Delete a checklist item from a ticket.
AI agents call autotask_delete_ticket_checklist_item to permanently remove resources in Autotask MCP Server — typically in cleanup and lifecycle workflows. It does its job in a single call, and there is no undo.
The tool performs a destructive operation that cannot be undone. Deletion of ticket checklist items removes data permanently from the PSA system. In an MSP environment managing customer tickets, misconfigured deletion could remove important task tracking or compliance records.
From the tool's definition Tool name explicitly contains 'delete' and description states 'Delete a checklist item from a ticket' — this is irreversible data removal.

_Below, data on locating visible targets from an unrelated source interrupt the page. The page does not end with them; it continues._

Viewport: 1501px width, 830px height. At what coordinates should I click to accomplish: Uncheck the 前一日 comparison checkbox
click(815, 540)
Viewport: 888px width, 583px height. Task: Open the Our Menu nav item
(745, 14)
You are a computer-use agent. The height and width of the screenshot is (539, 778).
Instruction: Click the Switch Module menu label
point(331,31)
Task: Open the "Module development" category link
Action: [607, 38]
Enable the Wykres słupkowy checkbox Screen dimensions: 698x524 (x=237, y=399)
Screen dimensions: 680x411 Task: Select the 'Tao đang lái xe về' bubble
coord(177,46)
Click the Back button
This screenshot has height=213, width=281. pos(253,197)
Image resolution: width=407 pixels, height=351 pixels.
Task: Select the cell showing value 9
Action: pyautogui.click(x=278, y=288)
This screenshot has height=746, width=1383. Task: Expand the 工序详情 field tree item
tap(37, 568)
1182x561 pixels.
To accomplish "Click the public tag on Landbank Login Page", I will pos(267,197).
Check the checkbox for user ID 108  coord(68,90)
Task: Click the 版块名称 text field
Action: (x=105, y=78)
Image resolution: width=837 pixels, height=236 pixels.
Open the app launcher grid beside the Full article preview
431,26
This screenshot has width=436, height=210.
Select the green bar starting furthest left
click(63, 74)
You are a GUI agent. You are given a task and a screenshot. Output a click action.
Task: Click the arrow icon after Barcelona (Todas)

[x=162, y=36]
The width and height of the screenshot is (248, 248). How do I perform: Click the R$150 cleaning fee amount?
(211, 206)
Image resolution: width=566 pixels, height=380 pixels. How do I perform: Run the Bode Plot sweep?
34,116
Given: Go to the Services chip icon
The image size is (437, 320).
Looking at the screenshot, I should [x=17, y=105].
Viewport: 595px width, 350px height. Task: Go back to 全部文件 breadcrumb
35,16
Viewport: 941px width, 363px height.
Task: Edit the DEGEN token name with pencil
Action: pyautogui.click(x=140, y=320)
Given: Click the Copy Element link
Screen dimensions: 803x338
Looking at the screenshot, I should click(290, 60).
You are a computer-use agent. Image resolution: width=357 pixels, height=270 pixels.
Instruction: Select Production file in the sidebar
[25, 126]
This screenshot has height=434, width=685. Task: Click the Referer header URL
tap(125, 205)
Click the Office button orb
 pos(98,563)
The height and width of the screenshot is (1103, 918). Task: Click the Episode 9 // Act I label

Attacks that exploit this kind of access
Delete a checklist item from a ticket. It is categorised as a Destructive tool in the Autotask MCP Server MCP Server, which means it can permanently delete or destroy data. Block by default and require explicit approval.
Register the Autotask MCP Server MCP server in PolicyLayer and add a rule for autotask_delete_ticket_checklist_item: allow, deny, rate-limit, or require approval. Point your MCP client at the PolicyLayer proxy URL and the rule is enforced on every call, before it reaches Autotask MCP Server. Nothing to install.
autotask_delete_ticket_checklist_item is a Destructive tool with critical risk. Critical-risk tools should be blocked by default and only enabled with explicit human approval.
Yes. Add a rate_limit block to the autotask_delete_ticket_checklist_item rule in your PolicyLayer policy. For example, setting max: 10 and window: 60 limits the tool to 10 calls per minute. Rate limits are tracked per agent session and reset automatically.
Set action: deny in the PolicyLayer policy for autotask_delete_ticket_checklist_item. The AI agent will receive a policy violation error and cannot call the tool. You can also include a reason field to explain why the tool is blocked.
autotask_delete_ticket_checklist_item is provided by the Autotask MCP Server MCP server (ticnine/autotask-mcp). PolicyLayer sits as a proxy in front of this server to enforce policies before tool calls reach the server.
Every MCP server has a record like this.
Type a name, get the same breakdown: verified identity, auth posture, risk grade, capabilities, recommended policy.